Our analysis showed that there was no significant association between the presence and location of osteoporotic fractures and MS, except for VF. The results of other studies are discordant (7). The Third National Health and Nutrition Examination Survey reported no difference in the prevalence of non-vertebral fractures between people with and without MS (5). Ahmed et al. found that MS have a significant protective effect on fracture risk in the Tromsø Study (17). Szulc et al. found that men with MS have lower BMD but lower fracture risk in the MINOS study (8). A meta-analysis suggests that MS has no clear influence on BMD, or its influence may be beneficial (7). In the Rancho Bernardo study, von Muhlen et al. found that the incidence of nonvertebral fractures was higher in individuals with MS (9).
There is convincing evidence that testosterone deficiency is a risk factor for the development of MS (10).

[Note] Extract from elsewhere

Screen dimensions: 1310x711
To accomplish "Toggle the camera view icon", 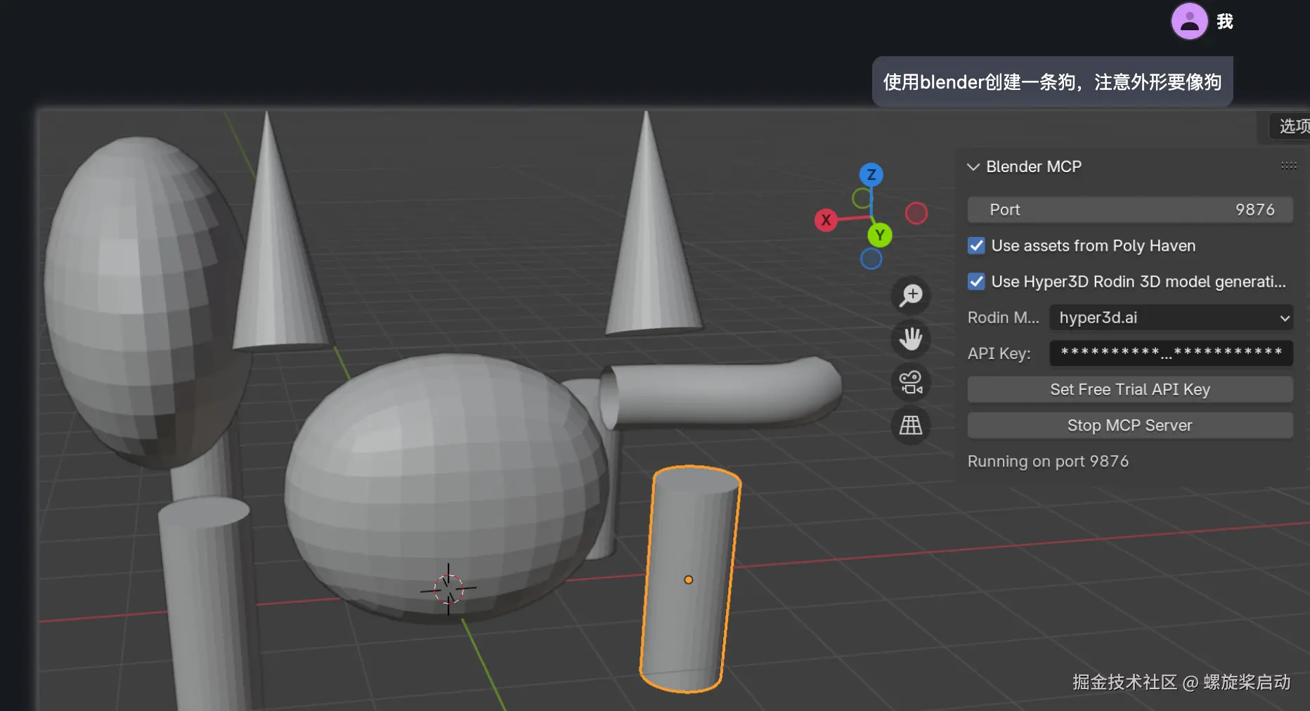I will (910, 383).
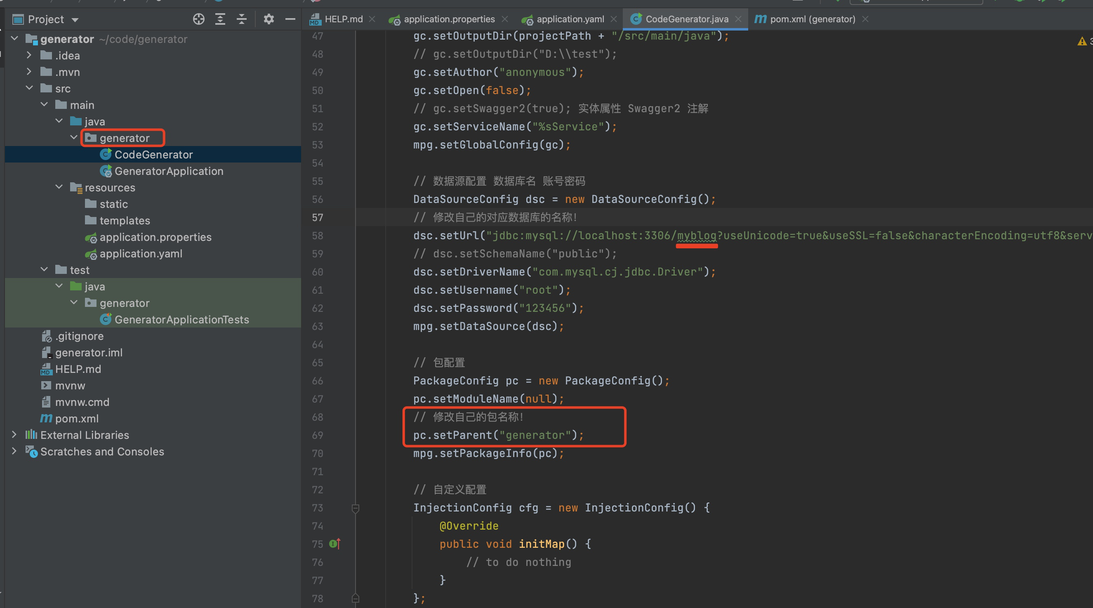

The relation between E2 and MS in men is unclear. Some studies revealed that obese men have higher total and free E2 levels than the non-obese (11). On the contrary, conditions of oestrogen deficiency (such as congenital aromatase deficiency) are accompanied by hyperglycaemia and dyslipidemia (18). Our results showed that patients with low BMD and MS had significant lower E2 levels compared with patients without MS.
We revealed that in men with MS, low levels of E2 can predict low vertebral and hip BMD. Low levels of fT can predict only low hip BMD. This finding is in accordance with the results from the Swedish Osteoporotic Fractures in Men Study (MrOS) (19). In this research, hip BMD was correlated with both fT and free E2 in elderly men. In the United States, part of MrOS vertebral BMD was correlated with fT and free E2 (20); hip BMD was correlated only with bioavailable E2 in the men over 65 years old (21).
Our study has some limitations. The cross-sectional design does not allow assessing the causality between low BMD, MS and sex hormones deficiency. We did not investigate the free estradiol and the sex hormone binding globulin levels, which restricted the analysis of the role of these factors on BMD and on the development of MS in men.
In conclusion, based on significant association between MS, low BMD and sex steroids deficiency in men, in particular E2 and fT, our data sustained the importance of evaluation of osteoporosis in patients with MS. MS is significantly associated with VF. In patients with MS, low levels of E2 can predict the reduction of vertebral and hip BMD. Low levels of fT can predict only the reduction of hip BMD.
Conflict of interest
The authors declare that there is no conflict of interest.